Driekwart van de vroede vaderen dan is lid van het departement. Er waait een nieuwe wind door het verstarde Bergen op Zoom. Het departement, gedecentraliseerd onderdeel van de in 1784 te Edam gestichte Maatschappij is een idealistische instelling, bewogen door “een teeder mededelijden met den staat des gemeenen mans”. De Maatschappij maakt zich verdienstelijk door prijsvragen, brochures, lezingen, schoolboekn, handleidingen voor onderwijzers, gepopulariseerde wetenschappelijke geschriften, bibliotheken en modelscholen voor kinderen uit de volksklasse.

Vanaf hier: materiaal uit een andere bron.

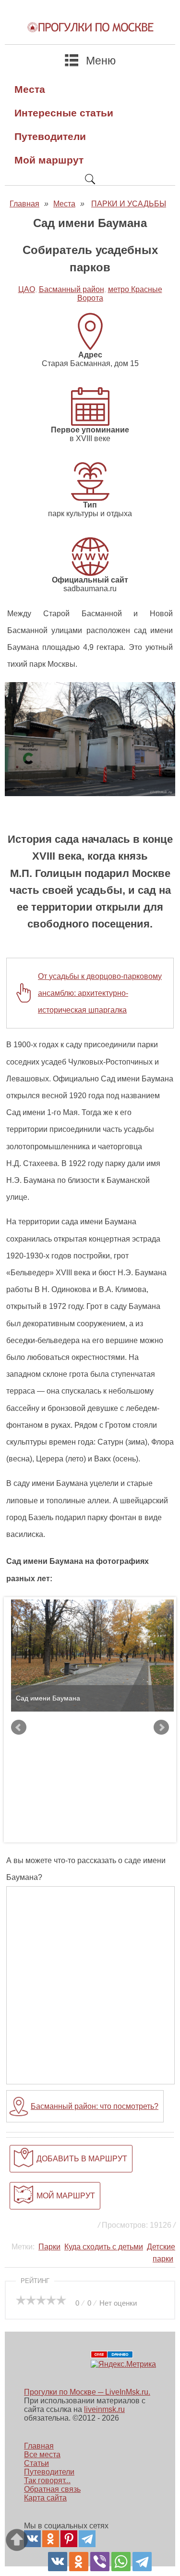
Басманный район (71, 289)
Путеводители (50, 136)
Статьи (36, 2463)
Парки (49, 2247)
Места (29, 89)
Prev (18, 1727)
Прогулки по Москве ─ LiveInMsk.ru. (87, 2392)
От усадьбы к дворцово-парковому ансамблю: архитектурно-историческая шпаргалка (100, 993)
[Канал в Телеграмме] (87, 2538)
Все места (42, 2454)
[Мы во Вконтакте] (32, 2538)
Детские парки (161, 2253)
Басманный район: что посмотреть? (94, 2106)
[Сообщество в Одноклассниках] (50, 2538)
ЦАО (26, 289)
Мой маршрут (49, 159)
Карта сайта (45, 2498)
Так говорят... (47, 2480)
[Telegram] (142, 2561)
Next (161, 1727)
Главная (39, 2446)
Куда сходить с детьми (103, 2247)
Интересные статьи (63, 112)
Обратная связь (52, 2489)
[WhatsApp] (121, 2561)
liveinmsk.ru (104, 2409)
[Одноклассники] (78, 2561)
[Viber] (99, 2561)
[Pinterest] (68, 2538)
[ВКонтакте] (57, 2561)
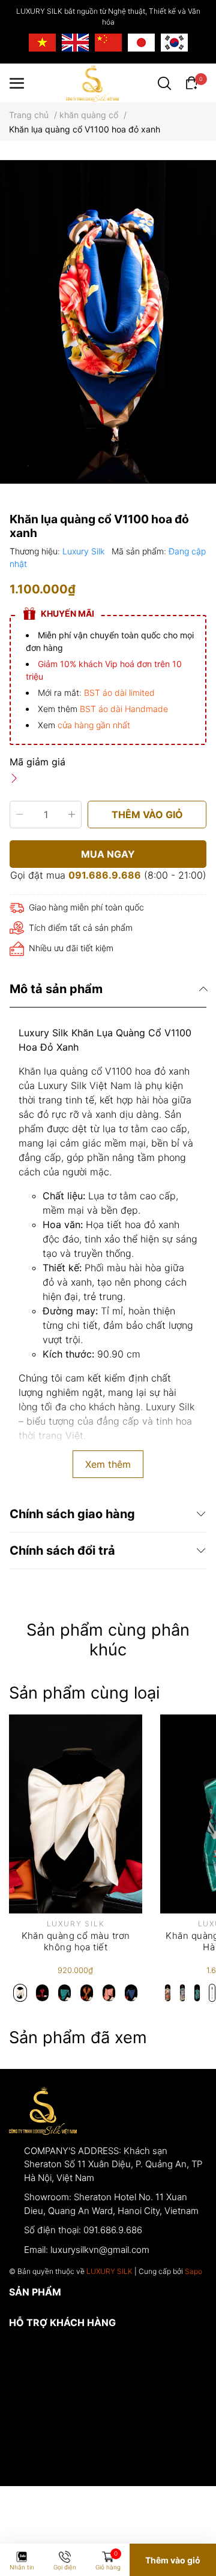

Armen door onderwijs en opvoeding verheffen komt nu pas in de plaats van filantropische caritas, die armoede bij voorbaat als een individueel noodlot aanvaardt en erin berust. Het departement in Bergen op Zoom is het eerste in Staatsbrabant, ook daar vrucht van een diepgaande mentaliteitsverandering.

Die achttiende-eeuwse pedagogie richt zich o.a. op disciplinering door nuttige arbeid en naarstig gedrag. De Maatschappij en het Bergense departement staan sterk onder invloed van Verlightingsideeën, een tolerante opvatting over godsdienst met een pleidooi voor een redelijk christendom boven dogmatische verschillen.

De ‘Nutschool’ trekt 140, meestal, katholieke kinderen: liever neutraal dan gereformeerd protestants onderricht. In 1798 zijn er 112 Nutsleden op een bevolking van 4700.

De veelzijdige Bernardus Bosch, emeritus predikant, is de eerste voorzitter. Het departement geeft boekjes uit ter bevordering van het lezen, neemt een kwijnend instituut der Teeken- Doorzigt- en Bouwkunde over, richt een ‘Physisch gezelschap’ op, helpt mee aan het stichten van een begraafplaats buiten de stad, sticht een leer- en spinschool met ruim honderd leerlingen en moedigt de plaatselijke nijverheid aan. Niet alle initiatieven leiden, ondanks de sympathie van het gemeentebestuur, overigens to succes.